PROBLEM TO WORK ON
Continue the passage on the EU study of pharmaceutical incentives and rewards, picking up after its last sentence.

EXTRACT PROVIDED
Its case for maintaining these schemes is bolstered by the finding that average development time—from first patent filing to first EU marketing authorization—has increased from 10 years to 15 years. The study says, helpfully, that the accompanying higher risk profile of investments “requires a higher expected revenue and profit”. It is therefore not uncommon that there are some “very profitable single medicinal products” to cover the investments that fail to secure a marketed product in the end, the study adds. “A first conclusion is that the incentives and rewards provide the additional protection that they were designed to do,” it says.

But in assessing the implications of the additional protection when product availability and accessibility are taken into account, the results are more mixed, and the evidence is “ambiguous”. So the study ducks out of giving any firm advice. “It is not within the scope of this study to advise on the ‘right’ balance between innovation and lower prices of medicinal products through faster availability of generics; it is ultimately a political decision,” it says.

That “political decision” can come only from the EU’s legislative process – and that is in the lap of the gods. The Commission’s stated aim is “to provide results by 2019 to allow the next Commission to take informed decision about possible policy options” in the evaluation of the orphan and pediatric regulations. But the ultimate decision will not be in the hands of the Commission, which, in pro-growth mood three years ago, said it was time to “consolidate and modernize intellectual property rights as a way to stimulate innovation and growth within the European Union and to engage in a reflection on ways to improve the patent system in Europe… for pharmaceuticals”.

LISTED RECORDS
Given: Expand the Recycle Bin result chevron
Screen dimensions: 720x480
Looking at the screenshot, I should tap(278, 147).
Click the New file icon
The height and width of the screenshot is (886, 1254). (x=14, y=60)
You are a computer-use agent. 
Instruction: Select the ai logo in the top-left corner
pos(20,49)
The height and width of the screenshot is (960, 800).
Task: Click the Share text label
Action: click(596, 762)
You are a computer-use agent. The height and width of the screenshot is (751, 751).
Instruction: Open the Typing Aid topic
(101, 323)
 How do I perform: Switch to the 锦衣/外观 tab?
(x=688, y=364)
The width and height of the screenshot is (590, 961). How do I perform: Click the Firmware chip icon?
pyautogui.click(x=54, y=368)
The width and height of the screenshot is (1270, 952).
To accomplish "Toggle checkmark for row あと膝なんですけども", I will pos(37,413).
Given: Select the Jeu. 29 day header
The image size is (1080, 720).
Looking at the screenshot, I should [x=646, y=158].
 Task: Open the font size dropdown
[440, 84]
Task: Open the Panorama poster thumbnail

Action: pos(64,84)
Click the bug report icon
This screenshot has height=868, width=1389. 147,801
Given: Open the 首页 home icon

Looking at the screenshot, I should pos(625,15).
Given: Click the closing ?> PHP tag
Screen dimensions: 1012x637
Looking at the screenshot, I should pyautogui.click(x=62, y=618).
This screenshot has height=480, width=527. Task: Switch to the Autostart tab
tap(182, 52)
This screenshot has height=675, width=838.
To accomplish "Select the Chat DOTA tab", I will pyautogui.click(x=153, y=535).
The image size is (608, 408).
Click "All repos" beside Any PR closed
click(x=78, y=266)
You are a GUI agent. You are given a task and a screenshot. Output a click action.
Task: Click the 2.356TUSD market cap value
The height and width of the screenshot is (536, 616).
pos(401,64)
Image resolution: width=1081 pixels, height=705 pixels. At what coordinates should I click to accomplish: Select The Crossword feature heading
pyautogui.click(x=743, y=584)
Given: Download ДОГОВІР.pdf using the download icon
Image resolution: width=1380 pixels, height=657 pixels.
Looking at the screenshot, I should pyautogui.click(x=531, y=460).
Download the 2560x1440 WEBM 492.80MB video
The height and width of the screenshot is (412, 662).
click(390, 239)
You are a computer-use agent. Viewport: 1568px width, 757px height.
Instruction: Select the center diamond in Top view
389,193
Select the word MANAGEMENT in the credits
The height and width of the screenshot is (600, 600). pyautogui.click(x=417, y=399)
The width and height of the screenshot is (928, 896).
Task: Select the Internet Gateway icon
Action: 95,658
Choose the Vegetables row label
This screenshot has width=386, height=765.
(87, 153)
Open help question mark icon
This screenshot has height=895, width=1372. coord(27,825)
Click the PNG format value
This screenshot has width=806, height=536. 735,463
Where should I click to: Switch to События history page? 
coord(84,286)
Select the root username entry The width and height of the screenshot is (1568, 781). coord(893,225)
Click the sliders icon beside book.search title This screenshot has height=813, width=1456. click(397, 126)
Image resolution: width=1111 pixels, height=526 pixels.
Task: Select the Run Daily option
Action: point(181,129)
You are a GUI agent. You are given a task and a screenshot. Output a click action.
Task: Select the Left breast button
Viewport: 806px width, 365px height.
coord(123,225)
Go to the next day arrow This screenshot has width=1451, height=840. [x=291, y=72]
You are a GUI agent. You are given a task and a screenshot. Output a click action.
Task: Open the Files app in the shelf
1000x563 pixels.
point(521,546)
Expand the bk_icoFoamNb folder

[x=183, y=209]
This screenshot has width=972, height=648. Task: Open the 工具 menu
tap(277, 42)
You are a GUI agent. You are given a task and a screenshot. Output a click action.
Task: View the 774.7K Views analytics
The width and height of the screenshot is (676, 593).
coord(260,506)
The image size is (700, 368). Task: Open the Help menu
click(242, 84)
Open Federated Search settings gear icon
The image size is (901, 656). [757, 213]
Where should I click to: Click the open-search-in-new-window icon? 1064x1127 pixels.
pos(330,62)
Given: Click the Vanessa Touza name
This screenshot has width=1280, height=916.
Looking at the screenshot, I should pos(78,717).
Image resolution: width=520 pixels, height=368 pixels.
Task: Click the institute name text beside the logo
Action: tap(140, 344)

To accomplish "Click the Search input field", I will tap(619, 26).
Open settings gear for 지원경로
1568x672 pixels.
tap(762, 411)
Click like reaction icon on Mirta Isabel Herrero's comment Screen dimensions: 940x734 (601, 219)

ANSWER TO THE EXERCISE
EU law is made by the European Parliament, with its wide assortment of different interests, and by the EU Council, where national ministers meet. And going by many of their recent pronouncements, there is no unqualified admiration for the industry in these institutions.

The parliament’s views on incentives can be gauged from its own resolution on access to medicines, which carries up front the statement that “the entry of generics onto the market is an important mechanism for increasing competition, reducing prices and ensuring the sustainability of healthcare systems.” It goes on to conclude that “the market entry of generics should not be delayed and competition should not be distorted.” In addition, it throws in the observation that “in many cases, the prices of new medicines have increased during the past few decades to the point of being unaffordable to many European citizens and of threatening the sustainability of national health care systems.”

Within the Council, the genesis of this review of IP lies in the angry conclusions of health ministers as far back as 2016, when they demanded an inquiry into how these incentive schemes achieved an effective trade-off between innovation, availability and accessibility of medicines. But suspicion of the drug industry is a constantly-recurring theme. Earlier this year health ministers were invited by the chair of the Health Council to discuss questions such as “How can member states make sure that health comes first before commercial interests?” or “European pharmaceutical industry, committed to health?”

To complicate matters still further, the composition of both the European Commission and the European Parliament will be significantly changed next year, which is when proposals are to be finalized and decisions are to be made. It is impossible at this stage to predict with any accuracy what the character of these institutions will be, but the likelihood is that in the current surge of populism in Europe, many of the successful candidates from the election for the parliament will be from more radical parties rather than the mainstream centrists, and this may well result in more extreme attitudes—including criticisms—of the drug industry and its pricing. Similarly, there is no guarantee that the essentially pro-business agenda of the current European Commission under Jean-Claude Juncker will be maintained under new leadership.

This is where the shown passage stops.